> ACTIONS TO TAKE:
a) Translate this sentence from the text on online gambling below into Spanish: "Most notably, back in April 2020, they banned UK customers from using any type of credit card for online gaming."
b) From the text on online gambling below, copy the passage starting with "That being said, there's" and going on through "in a decade.".

::: TEXT SHOWN :::

The US market is, currently, very small compared to what it could be as more states open to online gaming. 

That being said, there's already been a 20% increase in online gambling in the US, despite the fact it's not yet widely available. It has been predicted that 2021 will be even stronger for the US, leading to a predicted revenue approaching $10 billion in a decade.

The UK

As most people reading this probably already know, the UK is the home of the famous UKGC or UK Gambling Commission. This is the most important and prestigious licencing authority for online gaming in the world at this point.

The UKGC strikes back

The UKGC has been showing its teeth a bit more in the past year than previously. Most notably, back in April 2020, they banned UK customers from using any type of credit card for online gaming. 

They are also poised to slap even more restrictions on gambling sites, as they have been promising to review a lot of regulations initially decided on back in 2005. It was a different world then.

One possible new regulation coming down would be hard limits on maximum bets on online slots and similar games, which were particularly popular during lockdowns.

::: DATA BLOCK :::

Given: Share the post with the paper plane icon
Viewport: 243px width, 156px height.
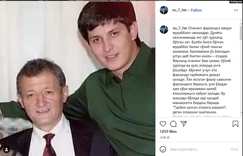Looking at the screenshot, I should (x=184, y=124).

:::

> ANSWER SECTION:
a) En particular, en abril de 2020, prohibieron a los clientes del Reino Unido usar cualquier tipo de tarjeta de crédito para los juegos en línea.

b)
That being said, there's already been a 20% increase in online gambling in the US, despite the fact it's not yet widely available. It has been predicted that 2021 will be even stronger for the US, leading to a predicted revenue approaching $10 billion in a decade.